Над кругом гончарным поют о тачанке
Усердное время, бессмертный гончар.
А танки идут по Вацлавской брусчатке
И наш бронепоезд стоит у Градчан!
А песня крепчает – «взвивайтесь кострами»!
И пепел с золою, куда ни ступи.
Взвиваются ночи кострами в Остраве,
В мордовских лесах и в казахской степи».
Так, где я это слышал… Это же Александр Галич… одна из его песен после событий в Чехословакии… Ясное дело, чистой воды антисоветчина.
Ну, что сказать? – подумал я и пошел по лестнице к себе. А я ведь тоже стихи знаю… Спускался, напевая себе под нос: «Как теперь не веселиться, не грустить от разных бед? В нашем доме поселился замечательный сосед».
Ну Лина дает… Цыган хоть молча напивался… А этот пьет и антисоветские песни поет.

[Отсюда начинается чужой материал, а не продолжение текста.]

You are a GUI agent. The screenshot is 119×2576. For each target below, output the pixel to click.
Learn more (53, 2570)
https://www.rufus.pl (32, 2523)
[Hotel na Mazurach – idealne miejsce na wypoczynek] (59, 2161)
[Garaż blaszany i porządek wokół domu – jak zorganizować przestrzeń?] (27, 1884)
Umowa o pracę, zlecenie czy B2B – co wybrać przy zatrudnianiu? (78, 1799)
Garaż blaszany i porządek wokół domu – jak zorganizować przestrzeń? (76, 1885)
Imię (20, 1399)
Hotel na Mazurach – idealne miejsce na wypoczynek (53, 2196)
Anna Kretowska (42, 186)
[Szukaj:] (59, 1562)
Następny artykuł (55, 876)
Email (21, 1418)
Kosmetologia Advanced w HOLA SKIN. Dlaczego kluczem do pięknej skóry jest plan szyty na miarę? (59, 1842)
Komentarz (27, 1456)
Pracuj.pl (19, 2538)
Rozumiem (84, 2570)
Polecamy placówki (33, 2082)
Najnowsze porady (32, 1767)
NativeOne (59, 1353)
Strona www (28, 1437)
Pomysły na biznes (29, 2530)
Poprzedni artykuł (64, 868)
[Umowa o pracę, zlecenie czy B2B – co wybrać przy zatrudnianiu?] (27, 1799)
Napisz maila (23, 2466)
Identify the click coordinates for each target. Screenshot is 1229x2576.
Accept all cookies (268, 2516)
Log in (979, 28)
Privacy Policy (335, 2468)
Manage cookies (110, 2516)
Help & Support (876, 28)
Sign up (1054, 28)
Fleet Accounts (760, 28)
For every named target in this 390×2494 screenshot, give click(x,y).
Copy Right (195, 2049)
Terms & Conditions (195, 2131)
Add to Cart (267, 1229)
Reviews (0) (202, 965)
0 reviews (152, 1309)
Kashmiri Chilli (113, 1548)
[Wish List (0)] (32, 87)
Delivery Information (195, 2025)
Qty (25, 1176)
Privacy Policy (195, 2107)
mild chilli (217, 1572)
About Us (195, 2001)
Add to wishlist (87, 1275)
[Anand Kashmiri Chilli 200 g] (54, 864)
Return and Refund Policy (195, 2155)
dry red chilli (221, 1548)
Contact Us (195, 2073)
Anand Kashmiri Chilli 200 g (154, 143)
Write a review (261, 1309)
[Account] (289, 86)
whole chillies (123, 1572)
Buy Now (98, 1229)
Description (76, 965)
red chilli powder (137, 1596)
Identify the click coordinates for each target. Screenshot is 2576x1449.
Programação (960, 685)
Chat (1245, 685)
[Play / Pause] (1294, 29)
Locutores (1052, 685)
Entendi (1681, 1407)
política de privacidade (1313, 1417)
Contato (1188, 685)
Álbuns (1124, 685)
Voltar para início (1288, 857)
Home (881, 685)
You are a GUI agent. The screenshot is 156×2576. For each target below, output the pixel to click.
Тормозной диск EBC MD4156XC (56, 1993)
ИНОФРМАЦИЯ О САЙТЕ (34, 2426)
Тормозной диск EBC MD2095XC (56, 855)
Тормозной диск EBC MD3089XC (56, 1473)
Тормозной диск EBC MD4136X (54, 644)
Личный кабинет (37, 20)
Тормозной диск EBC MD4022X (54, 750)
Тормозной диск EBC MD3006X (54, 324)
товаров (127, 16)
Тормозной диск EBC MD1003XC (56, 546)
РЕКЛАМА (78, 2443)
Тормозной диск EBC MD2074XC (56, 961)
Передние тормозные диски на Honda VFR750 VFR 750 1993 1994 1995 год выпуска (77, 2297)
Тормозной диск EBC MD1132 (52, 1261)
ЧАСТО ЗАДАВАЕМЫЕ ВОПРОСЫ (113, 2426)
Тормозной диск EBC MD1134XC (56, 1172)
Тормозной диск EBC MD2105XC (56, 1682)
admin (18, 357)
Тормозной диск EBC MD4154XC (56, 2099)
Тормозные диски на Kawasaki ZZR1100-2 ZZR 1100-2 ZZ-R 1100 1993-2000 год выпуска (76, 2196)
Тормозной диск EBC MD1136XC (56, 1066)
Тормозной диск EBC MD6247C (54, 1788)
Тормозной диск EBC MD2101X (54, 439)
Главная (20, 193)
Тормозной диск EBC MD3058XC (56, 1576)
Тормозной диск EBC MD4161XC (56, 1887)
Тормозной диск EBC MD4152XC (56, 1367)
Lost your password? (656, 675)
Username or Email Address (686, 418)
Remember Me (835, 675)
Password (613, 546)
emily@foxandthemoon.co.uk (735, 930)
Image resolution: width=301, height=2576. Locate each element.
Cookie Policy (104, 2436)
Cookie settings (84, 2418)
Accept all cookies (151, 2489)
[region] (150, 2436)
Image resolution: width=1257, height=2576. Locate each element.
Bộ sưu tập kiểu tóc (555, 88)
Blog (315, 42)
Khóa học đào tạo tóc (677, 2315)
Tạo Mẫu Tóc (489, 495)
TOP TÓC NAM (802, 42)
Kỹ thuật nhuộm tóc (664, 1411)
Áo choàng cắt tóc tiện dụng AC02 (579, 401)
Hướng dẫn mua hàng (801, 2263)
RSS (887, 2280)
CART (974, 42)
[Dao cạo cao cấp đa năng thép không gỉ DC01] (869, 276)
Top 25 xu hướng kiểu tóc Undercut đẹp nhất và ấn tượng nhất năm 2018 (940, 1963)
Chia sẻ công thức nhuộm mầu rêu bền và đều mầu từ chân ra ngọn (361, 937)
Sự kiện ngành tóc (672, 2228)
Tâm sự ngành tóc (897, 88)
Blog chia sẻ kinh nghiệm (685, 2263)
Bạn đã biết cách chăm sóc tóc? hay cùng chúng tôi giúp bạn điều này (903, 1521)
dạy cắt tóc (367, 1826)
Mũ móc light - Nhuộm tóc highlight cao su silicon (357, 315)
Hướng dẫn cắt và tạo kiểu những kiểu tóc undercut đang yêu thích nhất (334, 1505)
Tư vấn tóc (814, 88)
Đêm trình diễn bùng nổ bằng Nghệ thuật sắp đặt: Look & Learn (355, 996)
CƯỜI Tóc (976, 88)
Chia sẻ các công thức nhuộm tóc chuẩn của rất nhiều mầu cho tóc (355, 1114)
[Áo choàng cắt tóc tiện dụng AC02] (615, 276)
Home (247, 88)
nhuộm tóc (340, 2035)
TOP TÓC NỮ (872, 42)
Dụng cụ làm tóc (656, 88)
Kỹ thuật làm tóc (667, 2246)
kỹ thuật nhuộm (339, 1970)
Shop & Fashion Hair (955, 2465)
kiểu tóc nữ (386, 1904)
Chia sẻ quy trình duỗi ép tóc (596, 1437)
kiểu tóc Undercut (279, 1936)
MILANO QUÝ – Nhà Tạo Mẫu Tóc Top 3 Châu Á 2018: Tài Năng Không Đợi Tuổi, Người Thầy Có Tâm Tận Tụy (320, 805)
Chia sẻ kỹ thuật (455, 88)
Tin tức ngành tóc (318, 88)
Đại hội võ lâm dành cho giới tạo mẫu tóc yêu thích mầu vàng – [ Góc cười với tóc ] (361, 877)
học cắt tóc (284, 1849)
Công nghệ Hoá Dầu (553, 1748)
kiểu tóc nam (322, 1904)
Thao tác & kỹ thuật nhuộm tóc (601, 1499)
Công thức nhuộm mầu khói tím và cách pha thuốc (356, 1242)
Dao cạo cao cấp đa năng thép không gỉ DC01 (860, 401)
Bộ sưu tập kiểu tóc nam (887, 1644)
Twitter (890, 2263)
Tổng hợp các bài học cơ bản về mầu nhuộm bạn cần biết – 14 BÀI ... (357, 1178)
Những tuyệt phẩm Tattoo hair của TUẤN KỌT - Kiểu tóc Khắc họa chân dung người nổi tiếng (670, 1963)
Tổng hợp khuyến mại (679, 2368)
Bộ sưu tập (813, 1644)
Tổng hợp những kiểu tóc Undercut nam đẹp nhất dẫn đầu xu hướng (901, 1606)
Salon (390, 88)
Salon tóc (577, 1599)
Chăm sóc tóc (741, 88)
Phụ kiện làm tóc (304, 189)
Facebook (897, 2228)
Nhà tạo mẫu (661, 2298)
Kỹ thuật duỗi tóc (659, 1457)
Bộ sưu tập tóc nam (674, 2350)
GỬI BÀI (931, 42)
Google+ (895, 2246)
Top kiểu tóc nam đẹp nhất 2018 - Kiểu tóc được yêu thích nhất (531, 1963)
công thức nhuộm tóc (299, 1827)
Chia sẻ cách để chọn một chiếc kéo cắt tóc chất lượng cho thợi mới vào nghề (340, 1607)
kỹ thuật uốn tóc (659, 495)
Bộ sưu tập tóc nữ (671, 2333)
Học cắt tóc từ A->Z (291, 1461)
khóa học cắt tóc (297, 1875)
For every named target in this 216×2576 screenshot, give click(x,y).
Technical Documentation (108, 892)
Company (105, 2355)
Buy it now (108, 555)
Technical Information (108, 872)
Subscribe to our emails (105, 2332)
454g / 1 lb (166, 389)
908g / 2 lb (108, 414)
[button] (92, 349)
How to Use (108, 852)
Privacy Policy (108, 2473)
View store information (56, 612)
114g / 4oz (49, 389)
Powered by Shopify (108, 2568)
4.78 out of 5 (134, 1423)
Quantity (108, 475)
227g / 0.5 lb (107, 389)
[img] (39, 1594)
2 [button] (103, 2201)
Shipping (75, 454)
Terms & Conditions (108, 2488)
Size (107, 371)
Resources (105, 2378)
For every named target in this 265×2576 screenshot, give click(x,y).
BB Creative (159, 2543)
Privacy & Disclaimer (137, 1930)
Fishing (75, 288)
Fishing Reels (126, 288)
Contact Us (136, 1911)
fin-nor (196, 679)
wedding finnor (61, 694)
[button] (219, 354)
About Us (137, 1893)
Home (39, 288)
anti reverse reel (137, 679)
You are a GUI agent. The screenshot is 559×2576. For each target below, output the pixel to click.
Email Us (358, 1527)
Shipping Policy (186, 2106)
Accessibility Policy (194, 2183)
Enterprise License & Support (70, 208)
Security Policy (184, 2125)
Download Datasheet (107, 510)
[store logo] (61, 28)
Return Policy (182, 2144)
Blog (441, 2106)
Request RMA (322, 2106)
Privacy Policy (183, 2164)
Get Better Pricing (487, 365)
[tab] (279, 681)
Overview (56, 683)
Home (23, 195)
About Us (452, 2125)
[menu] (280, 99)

Она с ним так может влететь, что всю жизнь потом расхлебывать будет… Работая уже не по специальности, а где-нибудь истопницей. А сейчас она где-то начальница, вроде, даже, как кто-то говорил.
Ясно, что я их в КГБ не сдам. Не в моих правилах стучать. Но я же не один по лестницам в нашем доме хожу. Услышит вот такое кто-то правильный через фанерную дверь, возмутится, да вызовет милицию. А те быстро передадут дело в правильные руки. Барда-хиппи наголо постригут и отправят лес валить, а ее с работы тут же уволят.
Ох, Лина, Лина, тревожная душа! Ну что за природный талант влипать в неприятности! Женщина-катастрофа!
В среду утром спросил у Ирины Леонидовны, видела ли она нового друга нашей Лины? Уж очень мне любопытно было, что там за хиппи-бард антисоветский такой?
– Такой же беспутный, как и она, – скривила она губы. – Волосы длинные, одежда похабная, взгляд дерзкий. Я ему: здравствуйте, а он прошёл мимо, как будто я не с ним поздоровалась.
Покачал только задумчиво головой…
Появился свободный день, решил найти того рационализатора, что письмо на радио мне написал. Хорошо, что предприятие в Москве. Нашёл по милицейскому справочнику, позвонил по указанному там телефону, выяснил номер подразделения, которое рационализатор указал, как своё. Позвонил и спросил, могу ли я его услышать?
Мне дали другой номер, и я его нашёл всего за три звонка. Порадовало, что такой человек реально существует.
У бедного товарища Кукушкина перехватило дыхание, когда я представился и спросил, писал ли он обращение на радио? Он секунд тридцать откашливался, но придя в себя, всё подтвердил, и мы с ним договорились о встрече сегодня на комбинате, пока у меня есть окно по времени.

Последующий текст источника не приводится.